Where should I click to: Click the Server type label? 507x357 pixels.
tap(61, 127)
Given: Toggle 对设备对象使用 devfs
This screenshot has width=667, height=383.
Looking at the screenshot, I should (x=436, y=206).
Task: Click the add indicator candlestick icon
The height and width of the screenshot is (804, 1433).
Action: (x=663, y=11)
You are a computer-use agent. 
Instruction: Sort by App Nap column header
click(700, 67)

+---+

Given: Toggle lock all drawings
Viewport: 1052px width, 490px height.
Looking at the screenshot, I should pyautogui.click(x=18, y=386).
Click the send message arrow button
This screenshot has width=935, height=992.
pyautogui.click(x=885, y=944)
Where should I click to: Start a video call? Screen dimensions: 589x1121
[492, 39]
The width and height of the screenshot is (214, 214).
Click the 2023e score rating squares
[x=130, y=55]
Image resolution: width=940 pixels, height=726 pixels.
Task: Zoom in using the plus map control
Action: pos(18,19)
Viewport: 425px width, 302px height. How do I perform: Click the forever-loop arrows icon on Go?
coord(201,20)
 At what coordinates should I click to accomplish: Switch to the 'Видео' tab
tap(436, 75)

+---+

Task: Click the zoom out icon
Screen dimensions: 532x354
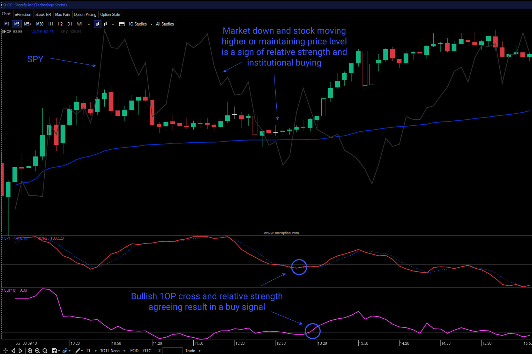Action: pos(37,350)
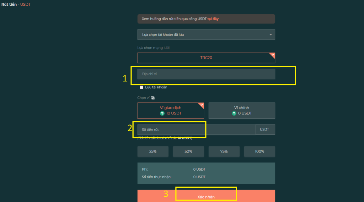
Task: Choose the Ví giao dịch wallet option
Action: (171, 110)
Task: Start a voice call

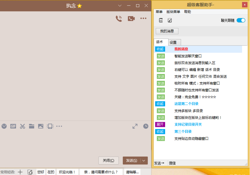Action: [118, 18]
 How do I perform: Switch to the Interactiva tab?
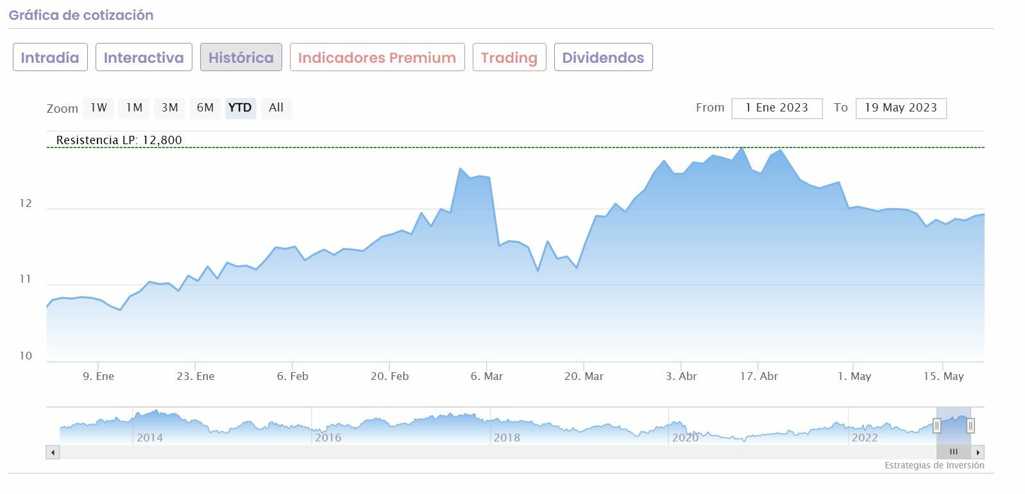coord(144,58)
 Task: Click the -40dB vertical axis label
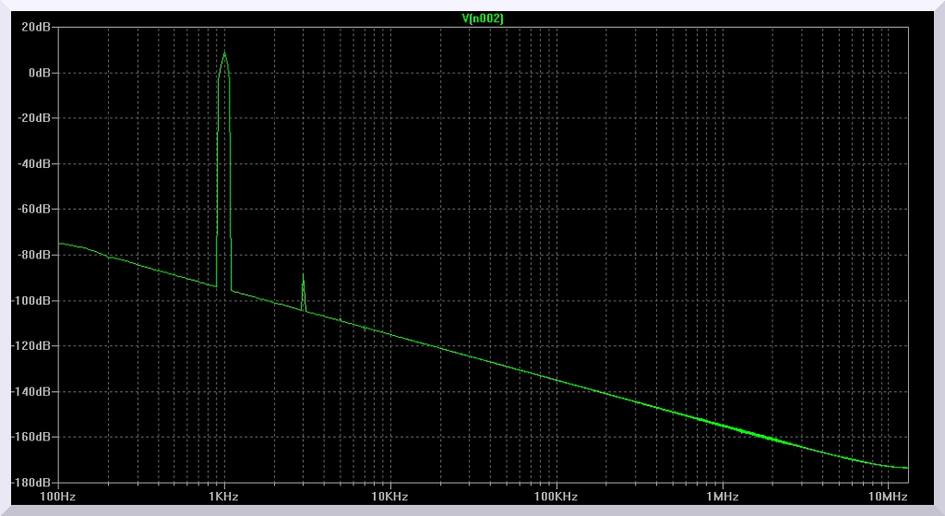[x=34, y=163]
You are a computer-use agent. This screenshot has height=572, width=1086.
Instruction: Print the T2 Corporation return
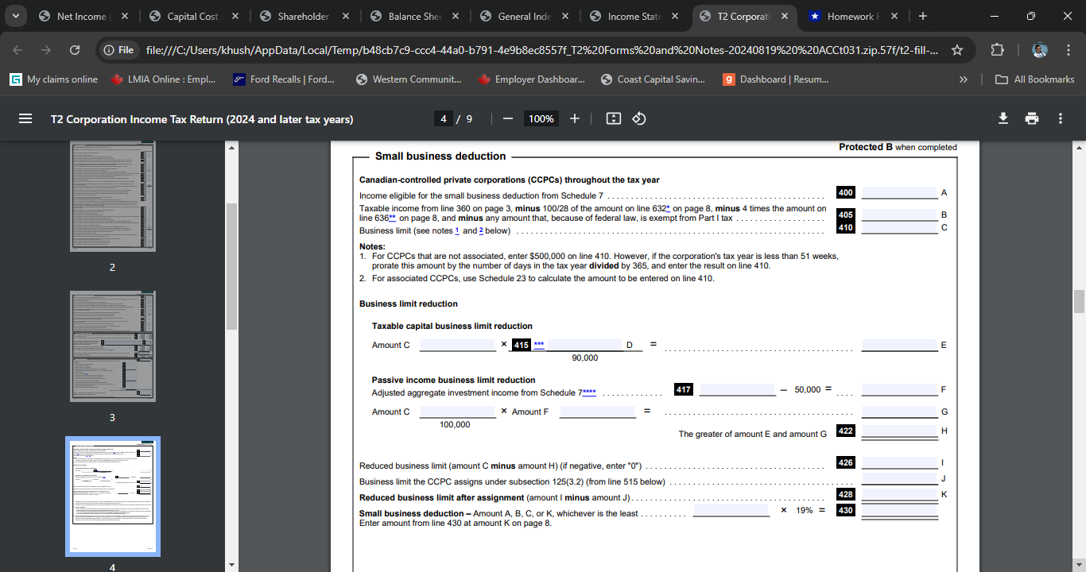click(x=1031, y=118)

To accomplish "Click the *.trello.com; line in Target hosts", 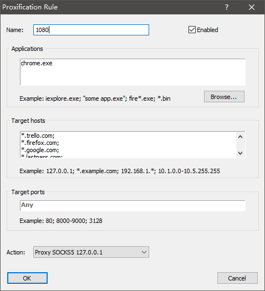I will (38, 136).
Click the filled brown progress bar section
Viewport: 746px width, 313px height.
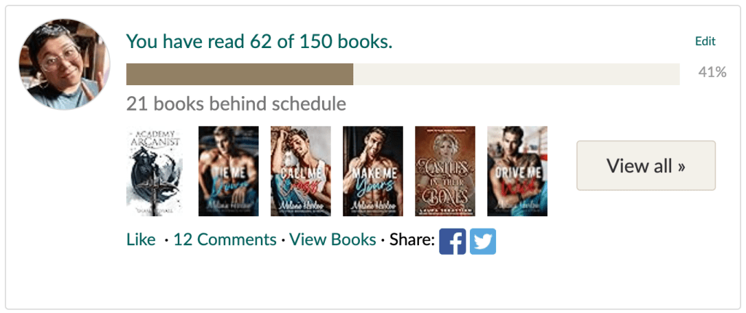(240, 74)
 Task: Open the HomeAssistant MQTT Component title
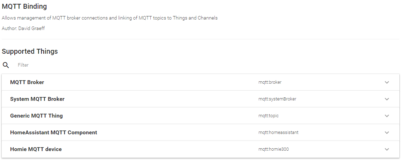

+---+

Directions for this task: For the word "agent", work out how many lines of the entries contain it, and state the number alone.

Worked solution: 2